Zamanaşımı, uygar ceza hukuku düzenlerinin tümünde mevcut bulunmaktadır. Cezalandırma erkini elinde tutan Devlet, suçları zamanında takip etmeli, yargılatmalı ve cezasını belli bir süre içinde çektirmelidir. Devletin sonsuza kadar suçlunun peşinde olama hakkı yoktur. Kim işini zamanında yapmazsa, sonuçlarına o katlanır.
Ayrıca, doktrinde, suçun üzerinden çok zamanın geçmiş olmasından ötürü, çoğu kez kanıtların kaybolmasının, kalanların özgünlüğünü yitirmesinin, ihlalin bastırılmasına karşı toplumun ilgisinin azalmasının suçun kovuşturulmasını yararsız kıldığı; cezadan uzun süre kaçan hükümlünün, kaçaklık süresi içinde hep yakalanmak korkusu ile yaşadığı, bunun bir yerde cezayı çekmiş olmaya denk olduğu ileri sürülmüş, dolayısıyla ceza hukukunda zamanaşımının zorunlu olduğu düşünülmüştür.

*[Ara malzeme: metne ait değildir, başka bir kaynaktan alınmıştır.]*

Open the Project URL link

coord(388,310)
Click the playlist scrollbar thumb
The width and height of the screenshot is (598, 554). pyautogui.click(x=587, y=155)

Ancak, doktrinde, aksi düşünce, toplumda sürekli huzur ve güven ortamının tesisi isteniyorsa, suçların her yerde ve her zaman mutlaka kovuşturulması gerektiğini ileri sürmektedir. Bu düşüncenin itibar gördüğü söylenemez. Zira, bırakalım eskiyi bir yana, çağdaş ceza hukuklarında, zamanaşımının, istinasız varlığını koruduğu görülmektedir.
Zamanaşımı, suçun kovuşturulmasını, cezanın çektirilmesini engeller.
Devletin işini zamanında yapmamasının sonucu olarak suçu zamanaşımına uğramış olan kimsenin, toplum vicdanında aklanmış olmadığı iddiası, kaba hukukçu veya hukuk cahili olmanın tipik bir örneğidir, çünkü hakkında kesinleşmiş bir hüküm bulunmadıkça kimsenin suçlu sayılmaması temel kuralı bir yana, suçu takipte başarısız olan Devletin özrünün suç isnadı altında bırakılmış olan bireye yüklenmesi, hakkın kötüye kullanılmasıdır. Buna, bizde, “özrü kabahatinden büyük” olmak denmektedir.
Kanun, zamanaşımını davayı ve cezayı düşüren bir neden saymıştır. Zamanaşımı res’ en uygulanır ( m. 72/2 ).
Kanun, zamanaşımını, dava zamanaşımı ve ceza zamanaşımı olmak üzere ikiye ayırmıştır. Dava zamanaşımını, 66 ve 67. maddelerinde, ceza ve müsadere zamanaşımını 68, 69, 70 ve 71. maddelerinde düzenlemiştir. Kanun, “ Zamanaşımının hesabı ve uygulanmasını” 72. maddesinde düzenlemiştir.
3.2. Dava zamanaşımı
Dava zamanaşımı, 66. maddede, yedi fıkra olarak düzenlenmiştir.
Zamanaşımını durduran ve kesen nedenlere, 67. maddede dört fıkra olarak yer verilmiştir. Birinci fıkrada, zamanaşımını durduran nedenler; sonraki fıkralarda, zamanaşımını kesen nedenlere yer almıştır.
3. 2. 1. Zamanaşımı süreleri
Dava zamanaşımı süresi, her suç için geçerli genel kural olarak, 66/1. maddesi hükmünde düzenlenmiştir. Kanun, “ Kanunda başka türlü yazılmış olan halleri” genel kuralın dışında tutmuş, dolayısıyla genel kuralın istisnasının olabileceğini kabul etmiştir.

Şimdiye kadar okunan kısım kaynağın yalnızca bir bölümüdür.